In 1883 he was assisting Harry P. Macklin (1856 – 2 August 1902) at the S. A. Commercial College on Osmond Terrace, Norwood then together in 1886 they founded the Semaphore Collegiate School in a building on Ward St, Semaphore where the Rev. James Coglin previously conducted a Church school. On Macklin's death in 1902, he sold the school to John F. Hills and retired in 1904.

He was for two years (around 1880 – 1882) Mayor of the Corporate Town of Kensington and Norwood.
He was a fine cricketer and friend of East Torrens team-mate Sir Edwin Smith.

His wife Marina worked closely with Thomas in teaching and school management.

===T. Ainslie Caterer===
His eldest son, T. Ainslie Caterer (1858–1923), was a noted cricketer and educator, the first student of the University of Adelaide to be awarded a B.A. He taught at St Peter's College from around 1890 and from 1916 was acting headmaster, and successfully so, until the appointment of the Rev.
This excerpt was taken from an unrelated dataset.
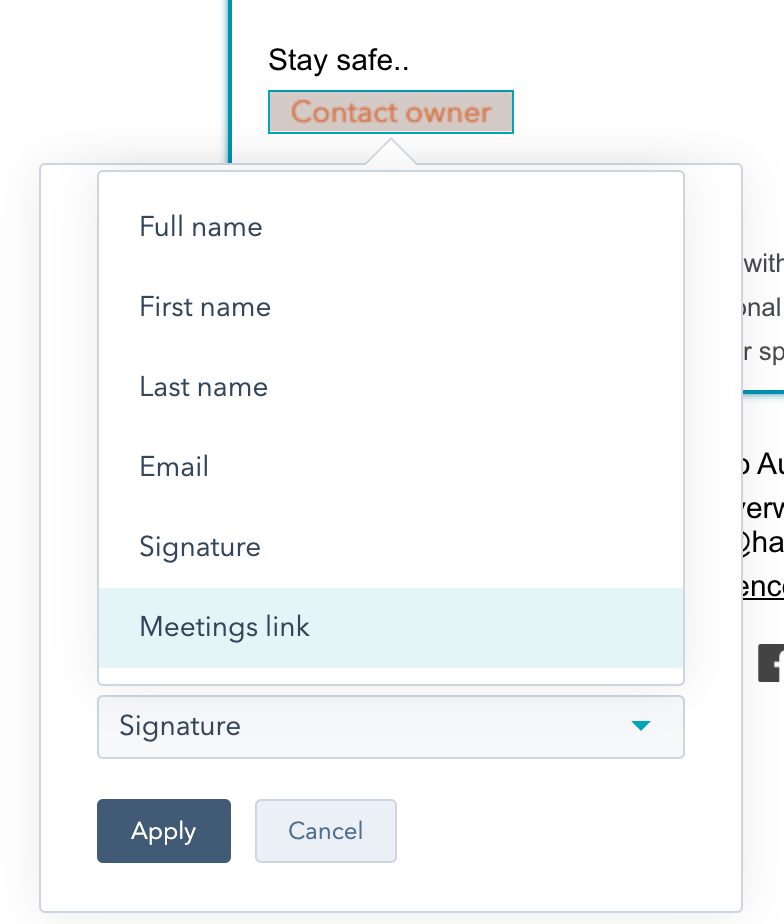Choose the First name option
The image size is (784, 924).
pyautogui.click(x=205, y=307)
Bickersteth in 1919. He retired in 1921 and died two years later. He is remembered there by the Caterer Memorial Scholarship.
He married Elizabeth Amy Edmunds (1866– ), daughter of Arthur Joseph Edmunds, in 1890

==F. I. Caterer==
Thomas's younger brother, Frederick Isaac Caterer (c. 1840 – c. 24 August 1892) was born in Peppard, Oxfordshire, and arrived in Adelaide around 1866. For a time he worked for Thomas, but moved to Glenelg and founded the Glenelg Grammar School. on 1 October 1868. Students who achieved a degree of notability included F. C. Howard, E. Jones, Thomas McCallum, C. E. Manthorpe, B. Miller, J. H. Cooke MLC, F. H. Counsell, W. T. Stacy, W. A. Hamilton M.P., H. B. Crosby M.P. and Charles Rischbieth Jury.

In 1869 he married Jane Phillipps (died 1 January 1916), a sister of Herbert Phillipps.

Frederick attended the Glenelg Congregational Church regularly and was a great friend of the pastor, the Rev. C. Manthorpe. He ran the Sunday-school from 1872 to 1883.

He was reported missing on 22 August 1892 and was the subject of an extensive search. He was found dead four days later, having committed suicide by taking poison.

Thomas and Frederick had two sisters: Mercy Anne Caterer (1831 – 25 August 1908), who was married to Rev. W. H. Mudie, and Jessie (died 1925), who never married.